### Given information:

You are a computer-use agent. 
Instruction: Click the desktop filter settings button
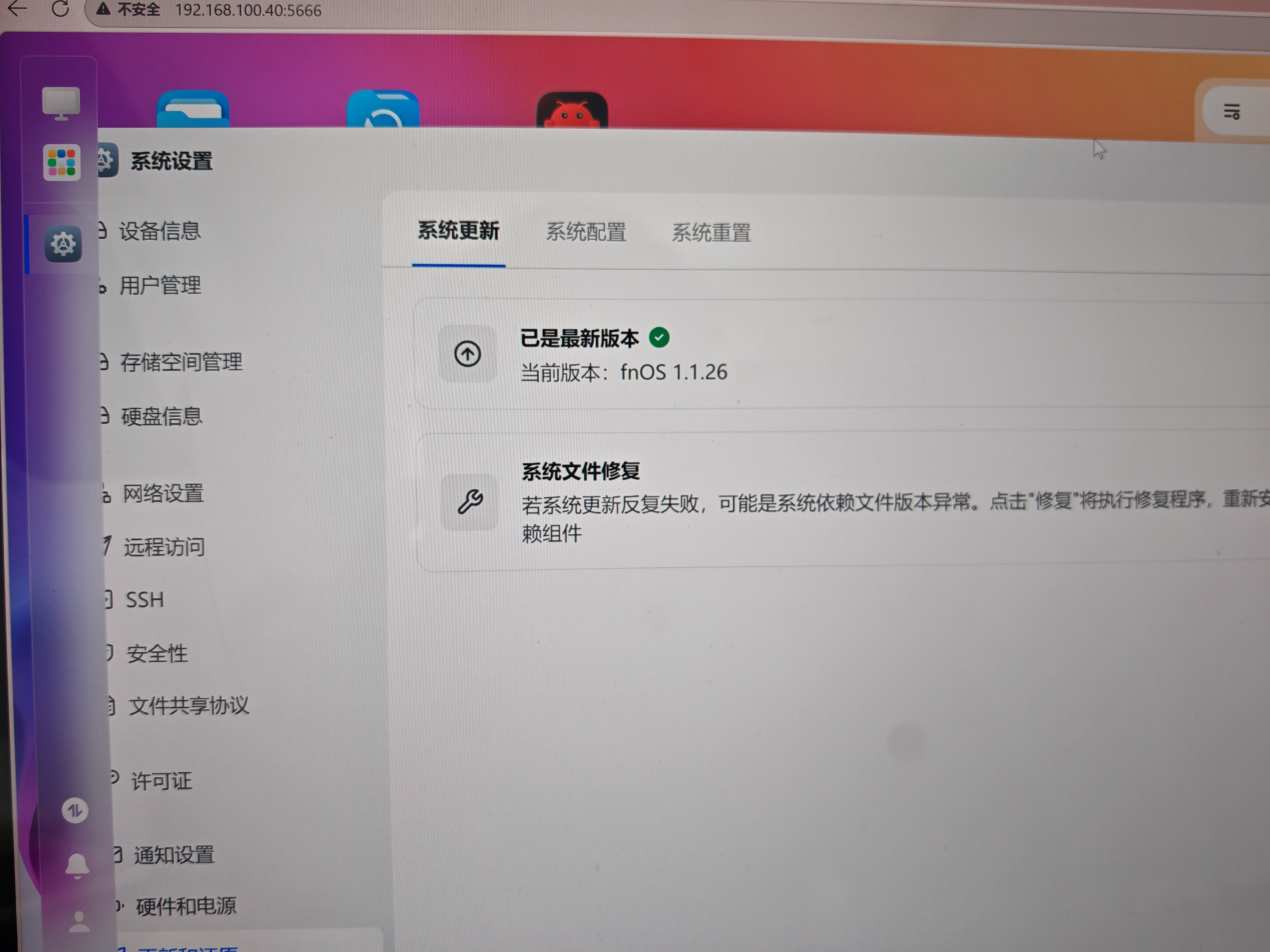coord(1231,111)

==

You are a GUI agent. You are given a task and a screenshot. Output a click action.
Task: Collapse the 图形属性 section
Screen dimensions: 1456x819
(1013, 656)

### Your goal:
The answer is the number of lines in the preceding material that hold "agent"; write that number and nothing else.

### Completed task:
2